Instruções e requisitos: Reproduza, sem mudar nada, a parte do texto sobre a cartografia dos afrorreligiosos em Belém que começa em "Este projeto foi" e vai até "a pesquisa juntos.", com essas palavras incluídas.

Trecho da página:

########################################

A "Cartografia Social dos Afrorreligiosos em Belém do Pará - religiões afro-brasileiras e ameríndias da Amazônia: afirmando identidades na diversidade" foi lançado durante a XVI Feira Panamazônica do Livro, a mesa de autógrafos contou com a presença dos pesquisadores.
Este projeto foi financiado pelo Programa Nacional de Patrimônio Imaterial do IPHAN, e contou com a participação de pesquisadores das mais variadas formações acadêmicas e vinculados a diferentes universidades, e a categoria “pesquisadores” contemplou tanto formações acadêmicas quanto afrorreligiosos com suas formações, saberes e conhecimentos tradicionais. O saber acadêmico e o saber tradicional coordenando a pesquisa juntos.
Como produto deste trabalho temos um mapa dos afro-religiosos em Belém e este livro, que foi construído a partir de entrevistas em encontros e oficinas ocorridas entre abril de 2010 e fins de 2011 com o objetivo de coletar informaçnoes para produzir o mapa e o livro, geo-referenciando informações que revelam a coletividade e o dinamismo das identidades das nações afrorreligiosas e da Pajelança em Belém do Pará.

########################################

Dados fornecidos:
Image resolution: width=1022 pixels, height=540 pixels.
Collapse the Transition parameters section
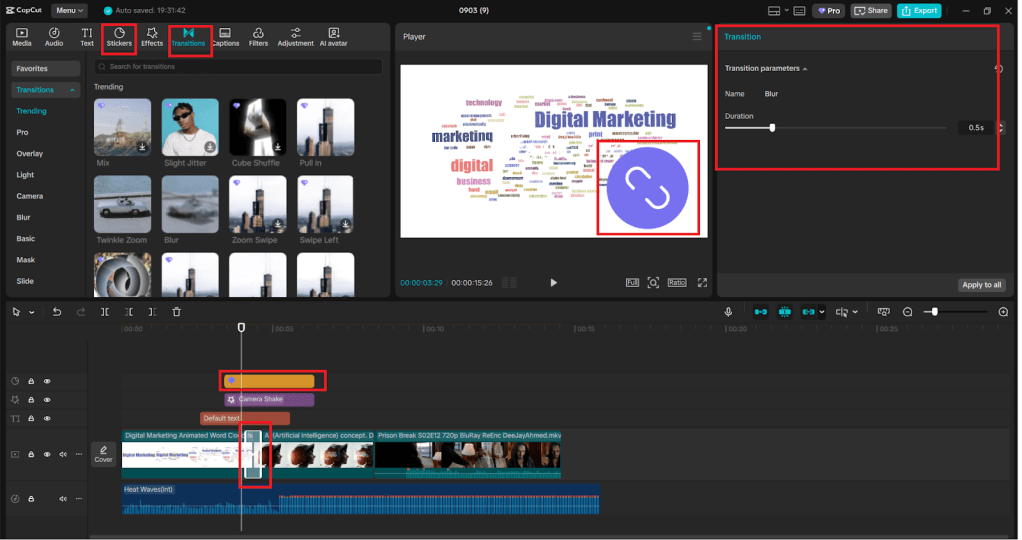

########################################

Resposta ao exercício:
Este projeto foi financiado pelo Programa Nacional de Patrimônio Imaterial do IPHAN, e contou com a participação de pesquisadores das mais variadas formações acadêmicas e vinculados a diferentes universidades, e a categoria “pesquisadores” contemplou tanto formações acadêmicas quanto afrorreligiosos com suas formações, saberes e conhecimentos tradicionais. O saber acadêmico e o saber tradicional coordenando a pesquisa juntos.